D'un autre côté : tu veux une version en français classique ou en français comme tu l'écris  Parce que je ne pense pas que tu trouves de version où il est écrit par exemple la condition "si" comme toi tu l'écris, à savoir "çi" ...


----------



## jro44 (28 Mars 2006)

Pour revenir au sujet : j'ai l'impression que vous avez plus un problème sur aMSN que sur la webcam.


----------



## gratteur-fou (28 Mars 2006)

pasuncopec 57 a dit:
			
		

> je vien de tester mercury,super sa fonctionne ave la cam
> Mais j'ai une petite question?
> La tu en français moi je les en anglais çi oui comment ta fait pour l'avoir en anglais
> Merçi


Si tu veux avoir mercury en français il te suffit de cliquer sur le petit onglet (logo mercury) en bas de la fenètre principale, ensuite tu regardes dans le menu _système/langue/français._

je te conseille de prendre *Mercrury 1711 B04*, ne prend pas la B05 car elle n'est pas stable (des bugs subsistes)

▶ [Exercice écrit 1] D'après l'extrait, à quoi jro44 attribue-t-il le problème plutôt qu'à la webcam ?

▶ [Section des données]
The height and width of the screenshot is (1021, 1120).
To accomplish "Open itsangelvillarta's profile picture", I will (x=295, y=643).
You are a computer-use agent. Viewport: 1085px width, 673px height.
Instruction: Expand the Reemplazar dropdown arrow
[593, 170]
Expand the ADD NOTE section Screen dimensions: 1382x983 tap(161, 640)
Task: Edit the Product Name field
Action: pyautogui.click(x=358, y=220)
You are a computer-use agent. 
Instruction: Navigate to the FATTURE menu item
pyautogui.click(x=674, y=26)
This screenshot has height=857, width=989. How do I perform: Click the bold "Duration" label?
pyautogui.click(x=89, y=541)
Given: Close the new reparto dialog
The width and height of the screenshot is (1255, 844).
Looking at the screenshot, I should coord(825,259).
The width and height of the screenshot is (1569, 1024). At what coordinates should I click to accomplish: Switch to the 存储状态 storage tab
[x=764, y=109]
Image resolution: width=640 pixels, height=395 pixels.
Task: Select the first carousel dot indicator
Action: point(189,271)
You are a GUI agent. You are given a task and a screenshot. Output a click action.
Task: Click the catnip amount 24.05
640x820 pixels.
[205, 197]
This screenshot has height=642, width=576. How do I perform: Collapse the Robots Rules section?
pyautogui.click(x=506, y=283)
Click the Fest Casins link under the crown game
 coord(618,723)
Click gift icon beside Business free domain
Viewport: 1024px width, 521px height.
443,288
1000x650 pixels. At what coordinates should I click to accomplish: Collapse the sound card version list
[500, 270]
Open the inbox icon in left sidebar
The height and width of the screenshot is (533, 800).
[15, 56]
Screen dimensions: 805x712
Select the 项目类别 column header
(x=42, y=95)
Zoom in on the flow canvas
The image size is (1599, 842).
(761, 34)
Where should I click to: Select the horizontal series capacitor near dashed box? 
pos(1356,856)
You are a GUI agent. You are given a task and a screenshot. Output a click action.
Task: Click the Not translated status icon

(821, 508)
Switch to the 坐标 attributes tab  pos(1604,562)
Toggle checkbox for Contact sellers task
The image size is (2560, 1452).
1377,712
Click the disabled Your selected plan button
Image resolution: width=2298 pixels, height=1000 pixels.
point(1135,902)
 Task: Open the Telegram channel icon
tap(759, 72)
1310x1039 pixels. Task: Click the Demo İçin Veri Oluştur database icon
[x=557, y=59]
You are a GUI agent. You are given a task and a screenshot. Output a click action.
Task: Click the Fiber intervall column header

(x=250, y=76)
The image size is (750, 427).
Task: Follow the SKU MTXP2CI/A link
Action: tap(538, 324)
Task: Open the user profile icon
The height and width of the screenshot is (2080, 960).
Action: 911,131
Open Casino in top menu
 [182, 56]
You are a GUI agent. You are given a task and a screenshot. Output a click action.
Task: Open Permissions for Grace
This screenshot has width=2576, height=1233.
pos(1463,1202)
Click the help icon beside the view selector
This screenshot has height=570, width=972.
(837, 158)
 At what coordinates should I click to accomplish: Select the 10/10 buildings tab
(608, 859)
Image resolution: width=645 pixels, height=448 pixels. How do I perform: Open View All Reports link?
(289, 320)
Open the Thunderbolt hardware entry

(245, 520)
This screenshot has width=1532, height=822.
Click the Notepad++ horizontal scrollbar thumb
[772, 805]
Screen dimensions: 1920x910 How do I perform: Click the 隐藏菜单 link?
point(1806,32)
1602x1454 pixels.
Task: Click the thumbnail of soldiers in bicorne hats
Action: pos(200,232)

▶ [Exercice écrit 2] Recopiez, dans les enregistrements, tout ce qui va de la ligne contenant « Expand the ADD » jusqu'à celle contenant « Looking at the », ces deux lignes comprises.

▶ [Corrigé 1] À aMSN.

▶ [Corrigé 2]
Expand the ADD NOTE section Screen dimensions: 1382x983 tap(161, 640)
Task: Edit the Product Name field
Action: pyautogui.click(x=358, y=220)
You are a computer-use agent. 
Instruction: Navigate to the FATTURE menu item
pyautogui.click(x=674, y=26)
This screenshot has height=857, width=989. How do I perform: Click the bold "Duration" label?
pyautogui.click(x=89, y=541)
Given: Close the new reparto dialog
The width and height of the screenshot is (1255, 844).
Looking at the screenshot, I should coord(825,259).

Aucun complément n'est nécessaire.